The parents of 21-year-old Fallan Kurek say they're worried their daughter may have died because of the contraceptive pill she was taking.
The teaching assistant collapsed at home in Tamworth just a few weeks after she had started using Rigevedon.
She had a blood clot on her lung and died in hospital on May 14.
However medical professionals maintain that the chances of the contraceptive pill causing blood clots in many women is still very small.
So what are the risks involved?
According to a 2014 review from the European Medicines Agency - the body which regulates medicines in Europe - the risk differs slightly depending on what combined pill you are on.
Combined contraceptives contain synthetic versions of the hormones oestrogen and progesterone.
It is the oestrogen hormone that can cause the blood to thicken and clot but the type of synthetic progesterone hormone used can also have an impact.
They found the risk of a blood could affect between five and 12 women per 10,000 on the combined pill per year.
The risk of a blood clot in a young woman is very small anyway - about two per 10,000 women annually.
Is there more of a risk for some people?
The risk increases if you have a family history of blood clotting, if you're overweight or if you smoke.
Your doctor should discuss all the risk factors with you before they prescribe you the pill.
If you have two or more risk factors they will suggest another form of contraceptive.
What should I look out for?
According to NHS Choices you should consult your doctor if you are on the combined pill and have a pain or swelling in one of your legs (usually your calf).
Other warning signs are a redness of your skin, particularly at the back of your leg below the knee, and breathlessness, severe chest pain or discomfort.
Beauty Queen Georgie Holland had a stroke at 17-years-old.
She had been having migraines off and on since taking the combined contraceptive pill Yasmin. She ended up with a blood clot which travelled to her brain, causing a stroke.
"I was in the middle of a dance class and I came over all funny. I didn't know what was happening at the time."
She thinks the contraceptive pill was responsible.
"I do believe the pill contributed to my stroke. I had a healthy diet, a healthy routine. [After the stroke] the doctor told me to come off the pill which says it all really.

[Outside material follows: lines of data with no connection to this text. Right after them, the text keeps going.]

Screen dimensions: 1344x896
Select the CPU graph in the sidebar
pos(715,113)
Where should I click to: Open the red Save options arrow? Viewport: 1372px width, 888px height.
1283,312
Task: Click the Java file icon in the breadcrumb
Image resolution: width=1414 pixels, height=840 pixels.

"I'd been on it for a couple of years causing me to have migraines which they later on said could actually have been mini strokes."

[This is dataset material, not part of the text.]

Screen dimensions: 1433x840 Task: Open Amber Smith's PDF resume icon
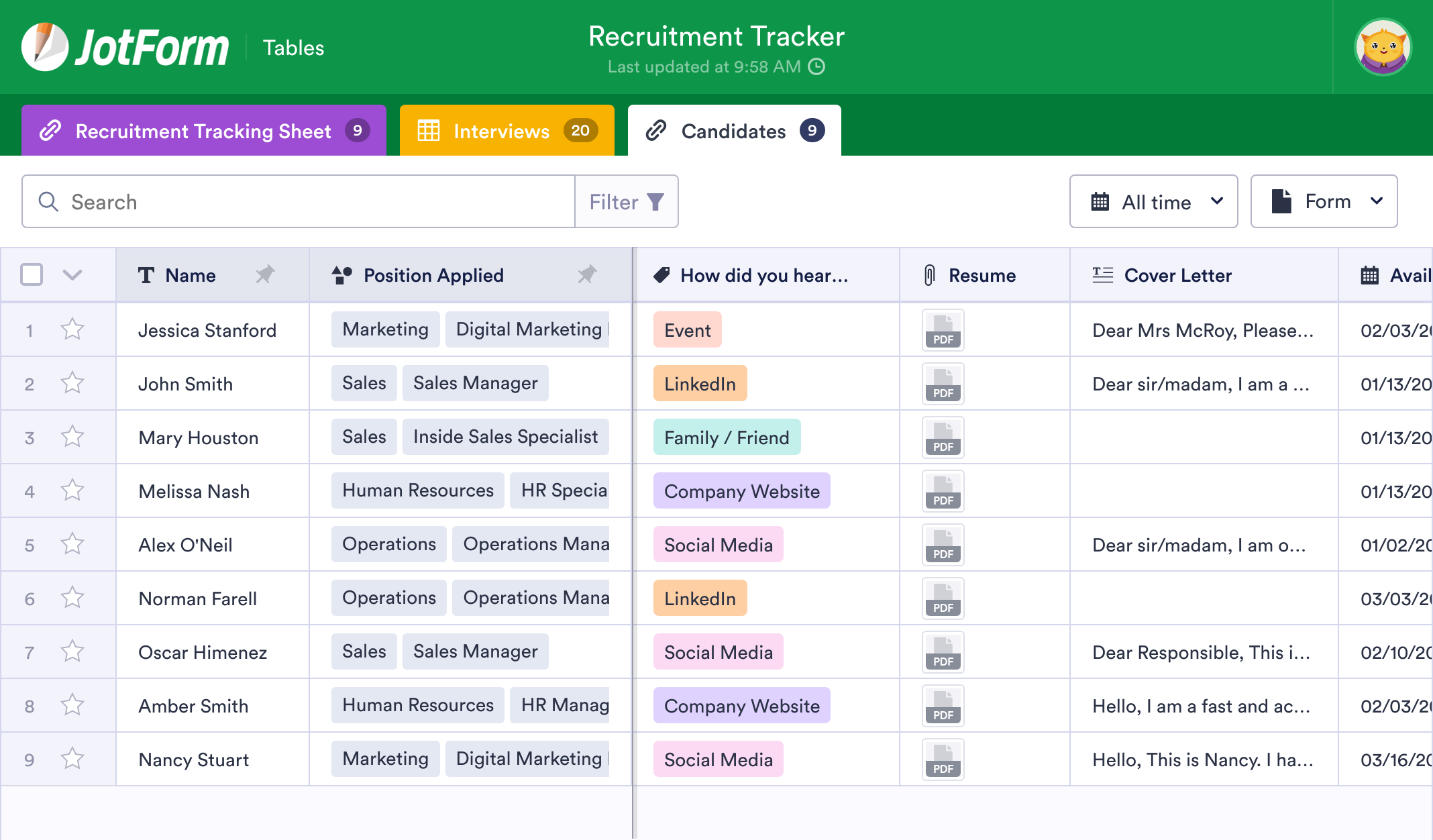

The makers of Yasmin told us they continuously review the safety of their products and investigate any reported side effects.
They acknowledge that research shows a very small risk in the combined contraceptive pill but that other things may play a part.
A spokesperson for Bayer said: "A woman's individual risk is determined based on her personal risk factors.
"The more risk factors a woman has, the higher her risk might be."
So is my pill safe?
The UK body which deals with regulating medicines - the Medicines and Healthcare Products Regulatory Agency (MHRA) - says "women should continue to take their contraceptive pill.
"These are very safe, highly effective medicines for preventing unintended pregnancy and the benefits associated with their use far outweigh their risks.
"The safety of contraceptive pills was reviewed at European level in 2014 and the review confirmed that the risk of blood clots with all contraceptives is small."
However the emphasis is on the individual to be aware of the major risk factors for blood clots and the key signs and symptoms.
Dr. Sarah Hardman is Deputy Director at the Faculty of Sexual and Reproductive Healthcare.
She believes "women need to be fully aware of potential risks, but need to see these in perspective.
"Any woman considering stopping [the combined contraceptive pill] should discuss the range of alternative options with their GP, nurse or Sexual Health Clinic to ensure that they have effective ongoing contraception."
We have asked for a comment from the makers of the contraceptive Rigevedon. They have not yet contacted BBC Newsbeat.